Neurodiversity-affirming therapy is an approach that treats autism as a difference, not a defect — supporting the autistic person to thrive as themselves rather than working to make them appear less autistic. In practice, it means goals come from the autistic person (or their family, with their input), behaviors like stimming are respected as regulation, and identity-first language and autistic ways of communicating are the norm.

What does “neurodiversity” mean?

The term neurodiversity was coined in the late 1990s by Australian sociologist Judy Singer, herself autistic, to describe a simple fact: human brains naturally vary in how they perceive, think, and communicate. Autism, ADHD, dyslexia, and other neurological variations are part of that natural variation.

The neurodiversity paradigm takes the next step. It says those variations are not pathologies to be cured but identities to be supported — with environments, supports, and accommodations that let neurodivergent people flourish on their own terms. This is the framework most autistic self-advocates and organizations have adopted, including the Autistic Self Advocacy Network (ASAN).

What does neurodiversity-affirming therapy look like in practice?

Goals come from the autistic person

The therapist asks what the client (or, with a young child, the family) actually wants — clearer communication, less anxiety in school, more confidence in social settings, better sensory regulation — and works on those. Goals are not set by what would make the child look more “typical.”

Stimming is respected

Self-stimulatory behaviors (hand-flapping, rocking, vocal sounds, lining up objects) are recognized as regulation tools and forms of communication. Neurodiversity-affirming therapists do not try to extinguish stimming unless it is causing physical harm; instead they make sure the environment supports the child’s need for it.

Autistic communication is valid

Eye contact is not required. Pointing, scripting, echolalia, AAC use, and parallel play are recognized as communication. Therapists work with the child’s communication style rather than overriding it. For nonspeaking or limited-speech children, AAC tools are introduced early.

Masking is named, not encouraged

“Masking” (suppressing autistic traits to fit in) has real costs — burnout, anxiety, depression. A neurodiversity-affirming therapist makes room for the autistic person to be themselves, both in therapy and in the rest of their life.

Sensory needs are taken seriously

Lighting, sound, smell, texture, and movement needs shape every session. The therapist adjusts the environment to fit the child rather than expecting the child to tolerate environments that hurt.

Identity-first language is the default

Most autistic adults prefer to be called “autistic” (identity-first) rather than “person with autism” (person-first). Neurodiversity-affirming therapists follow the client’s preference rather than imposing one or the other.

How does it differ from older approaches?

Many therapy approaches developed in the 20th century focused on compliance — getting autistic children to behave more like non-autistic peers (eye contact, “quiet hands,” reducing stimming).

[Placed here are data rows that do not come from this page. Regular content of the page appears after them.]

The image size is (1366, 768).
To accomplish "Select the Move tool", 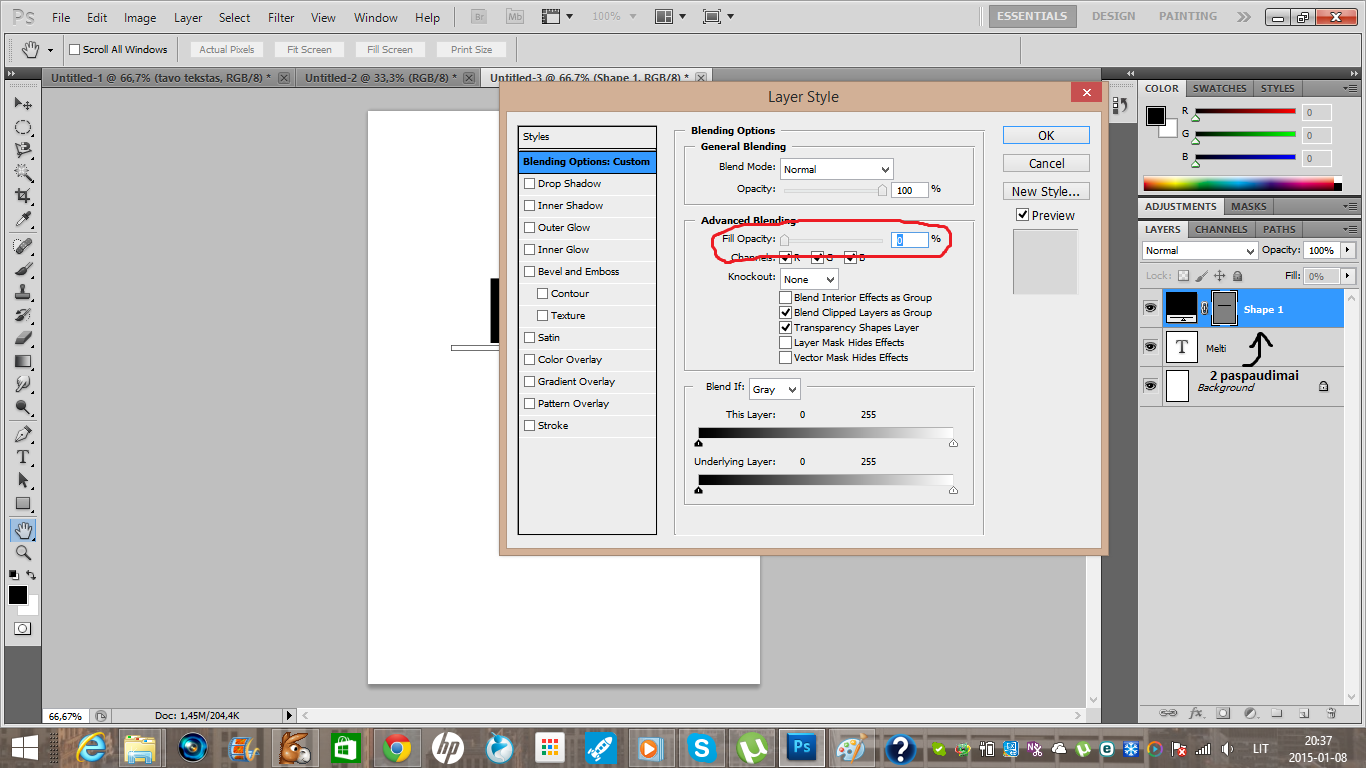I will [22, 104].
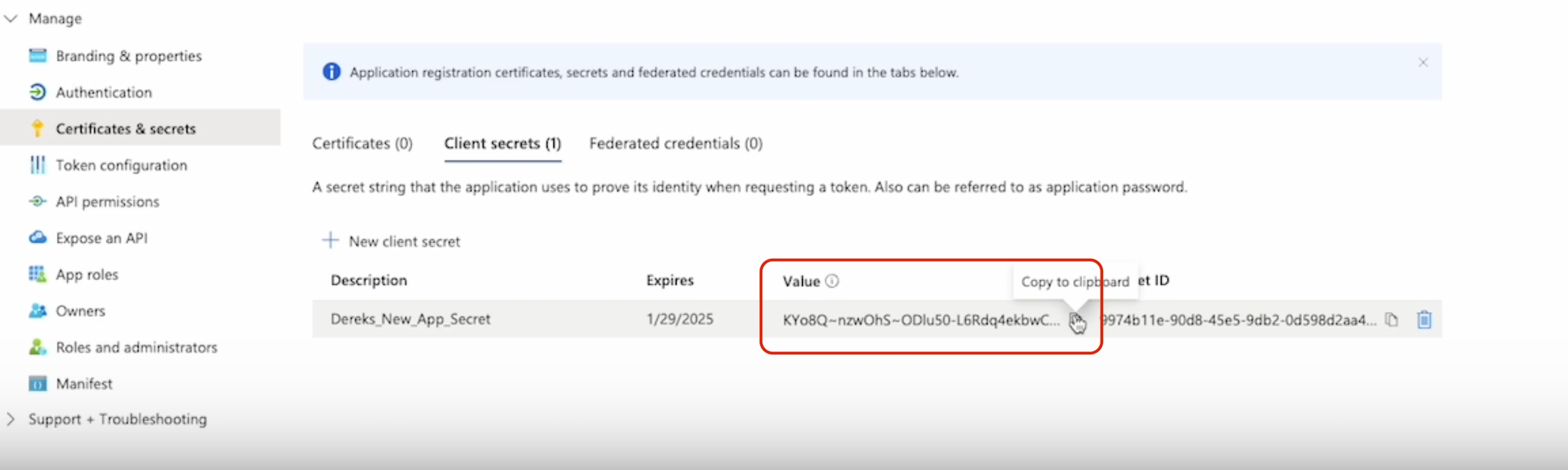Open API permissions in sidebar
This screenshot has width=1568, height=470.
(x=108, y=202)
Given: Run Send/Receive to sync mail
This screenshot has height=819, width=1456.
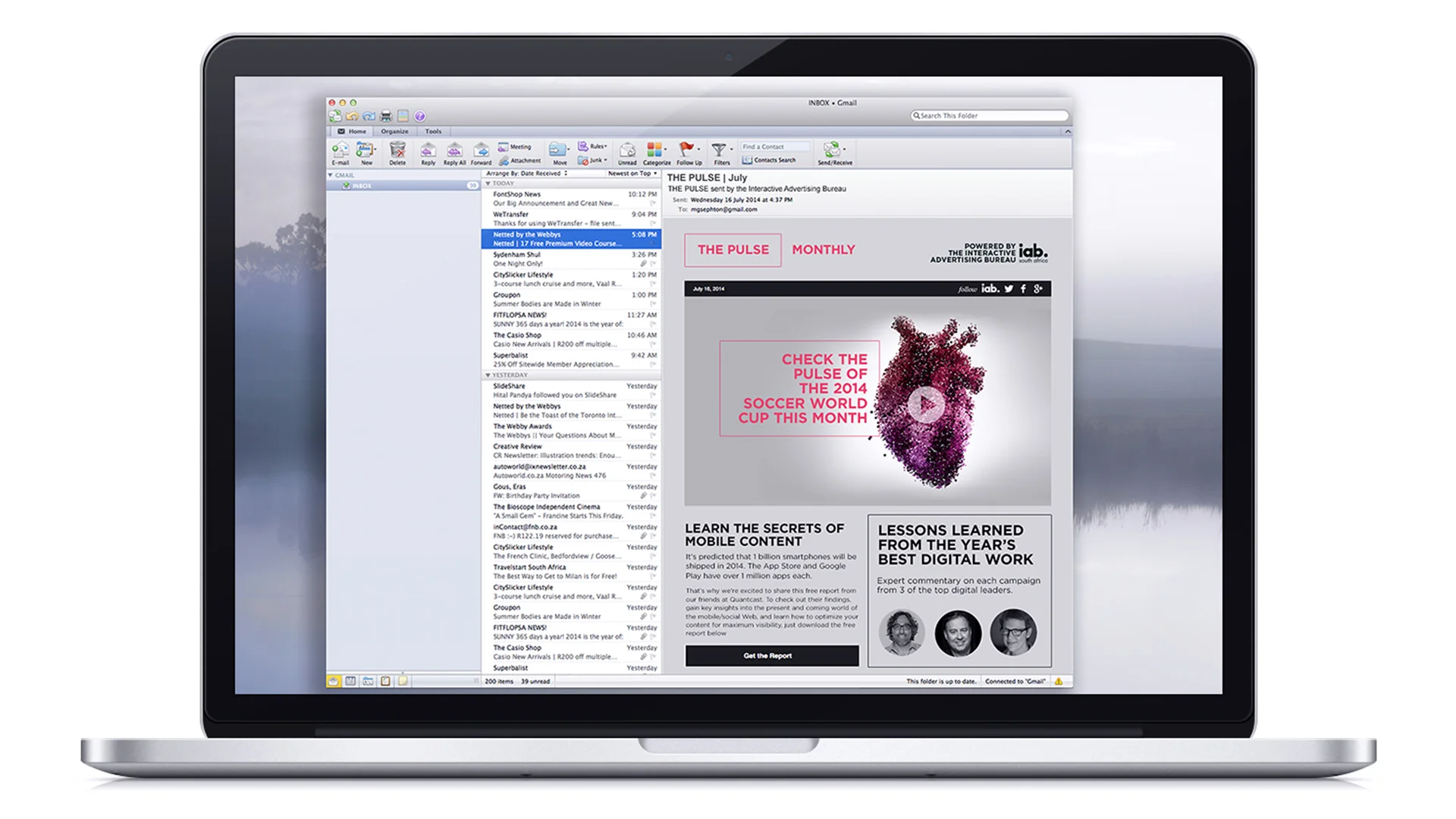Looking at the screenshot, I should [x=831, y=152].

Neurodiversity-affirming therapy treats those compliance goals as harmful in themselves: research on autistic adults has documented links between forced compliance, masking, and later mental-health outcomes.

This is the live debate in the field today, particularly around Applied Behavior Analysis (ABA), which has historically used compliance-based methods. Many ABA providers say their current practice has moved away from those methods. Many autistic self-advocates say the framework remains incompatible with neurodiversity-affirming care. Families considering ABA — or any therapy — have the right to ask specific questions before signing on (below).

Questions to ask any therapist or program

These questions will quickly tell you where a provider sits:

  1. Whose goals do you work on — the client’s, the family’s, or a standardized list?
  2. How do you handle stimming?
  3. Do you require eye contact?
  4. What do you do when a child is dysregulated — sit with them, redirect, or extinguish the behavior?
  5. Do you use AAC, and how early?
  6. How do you involve autistic adults in your training and supervision?
  7. What language do you use — identity-first or person-first — and why?

Who endorses this approach?

Neurodiversity-affirming therapy is grounded in the work and writing of autistic self-advocates and researchers, often working alongside non-autistic clinicians. Organizations that center neurodiversity-affirming practice include the Autistic Self Advocacy Network (ASAN), the Therapist Neurodiversity Collective, and academic-autistic partnerships like AASPIRE.

The American Academy of Pediatrics, in its 2020 clinical report on autism identification and management, also moved toward language and recommendations more aligned with neurodiversity-affirming care — emphasizing strengths-based framing and partnering with autistic adults.